The DORA Regulation establishes a unified EU framework to strengthen the digital operational resilience of financial entities against information and communication technology (ICT) disruptions.
The DORA Regulation, formally known as the Digital Operational Resilience Act, is an EU law that ensures financial institutions can withstand, respond to, and recover from ICT-related incidents. Adopted in 2022 and effective as of January 2025, DORA applies to banks, insurers, investment firms, and critical third-party ICT providers.
The regulation harmonizes existing EU cybersecurity and risk management requirements under a single framework.
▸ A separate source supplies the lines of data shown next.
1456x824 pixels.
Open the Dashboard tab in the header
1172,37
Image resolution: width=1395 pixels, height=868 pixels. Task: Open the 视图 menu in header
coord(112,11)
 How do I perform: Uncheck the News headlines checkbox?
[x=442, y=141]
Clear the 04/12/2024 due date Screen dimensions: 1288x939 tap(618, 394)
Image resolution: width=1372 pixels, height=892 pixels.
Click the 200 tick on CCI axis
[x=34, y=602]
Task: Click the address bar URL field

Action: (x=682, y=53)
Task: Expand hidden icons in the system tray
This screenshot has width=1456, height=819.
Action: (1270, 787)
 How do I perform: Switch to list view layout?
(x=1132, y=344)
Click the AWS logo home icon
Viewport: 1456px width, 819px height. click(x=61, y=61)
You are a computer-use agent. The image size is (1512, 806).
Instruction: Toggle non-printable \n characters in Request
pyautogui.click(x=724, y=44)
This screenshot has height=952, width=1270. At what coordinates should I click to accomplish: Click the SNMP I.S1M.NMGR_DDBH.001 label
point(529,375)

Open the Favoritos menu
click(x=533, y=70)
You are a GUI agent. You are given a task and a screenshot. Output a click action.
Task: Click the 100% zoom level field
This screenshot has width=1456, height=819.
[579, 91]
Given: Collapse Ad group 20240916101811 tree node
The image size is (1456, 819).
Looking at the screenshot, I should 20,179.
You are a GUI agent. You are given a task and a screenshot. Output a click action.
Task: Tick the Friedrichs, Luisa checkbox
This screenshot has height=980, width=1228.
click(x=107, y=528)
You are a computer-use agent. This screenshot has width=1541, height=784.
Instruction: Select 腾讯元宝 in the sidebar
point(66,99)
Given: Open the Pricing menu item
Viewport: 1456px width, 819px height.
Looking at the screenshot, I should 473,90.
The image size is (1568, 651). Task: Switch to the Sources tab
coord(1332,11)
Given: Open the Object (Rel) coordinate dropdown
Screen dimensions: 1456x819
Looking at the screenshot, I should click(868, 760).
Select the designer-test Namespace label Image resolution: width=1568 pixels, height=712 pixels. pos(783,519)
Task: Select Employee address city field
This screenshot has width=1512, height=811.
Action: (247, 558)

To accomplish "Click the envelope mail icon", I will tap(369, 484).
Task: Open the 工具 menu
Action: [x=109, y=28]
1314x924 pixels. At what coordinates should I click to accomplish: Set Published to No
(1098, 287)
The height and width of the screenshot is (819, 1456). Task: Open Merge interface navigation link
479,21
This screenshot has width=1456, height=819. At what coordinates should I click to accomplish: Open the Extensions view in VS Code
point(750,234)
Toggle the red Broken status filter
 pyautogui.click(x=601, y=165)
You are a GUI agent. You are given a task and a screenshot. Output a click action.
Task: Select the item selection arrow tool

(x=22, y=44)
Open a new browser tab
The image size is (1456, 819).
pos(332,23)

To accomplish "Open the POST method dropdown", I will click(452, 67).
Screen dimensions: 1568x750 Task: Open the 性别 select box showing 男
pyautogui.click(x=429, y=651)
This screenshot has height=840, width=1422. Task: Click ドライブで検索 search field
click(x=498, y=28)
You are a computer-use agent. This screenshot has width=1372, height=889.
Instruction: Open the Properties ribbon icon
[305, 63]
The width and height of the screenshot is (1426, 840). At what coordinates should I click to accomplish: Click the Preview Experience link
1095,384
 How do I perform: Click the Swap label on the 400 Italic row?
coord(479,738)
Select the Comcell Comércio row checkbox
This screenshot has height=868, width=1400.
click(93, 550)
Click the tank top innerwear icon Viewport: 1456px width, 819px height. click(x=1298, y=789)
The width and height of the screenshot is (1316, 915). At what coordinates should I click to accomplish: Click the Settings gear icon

It focuses on ICT risk governance, incident reporting, resilience testing, and third-party risk oversight, aligning closely with broader initiatives such as the NIS2 Directive.
DORA transforms how the financial sector manages technology and cyber risk by creating consistent standards across the EU. It reduces regulatory fragmentation and ensures all covered entities maintain robust digital resilience.
The regulation mandates that organizations identify critical assets, conduct ICT risk assessments, and establish incident response and recovery processes. It also requires testing of operational resilience and monitoring of ICT third-party dependencies.
Complying with DORA enhances business continuity, improves regulatory confidence, and helps safeguard the stability of the EU financial system.
OneTrust supports organizations in meeting DORA requirements by centralizing ICT risk management, third-party oversight, and incident reporting. The platform streamlines compliance through automated workflows, audit-ready documentation, and cross-functional governance to maintain operational resilience.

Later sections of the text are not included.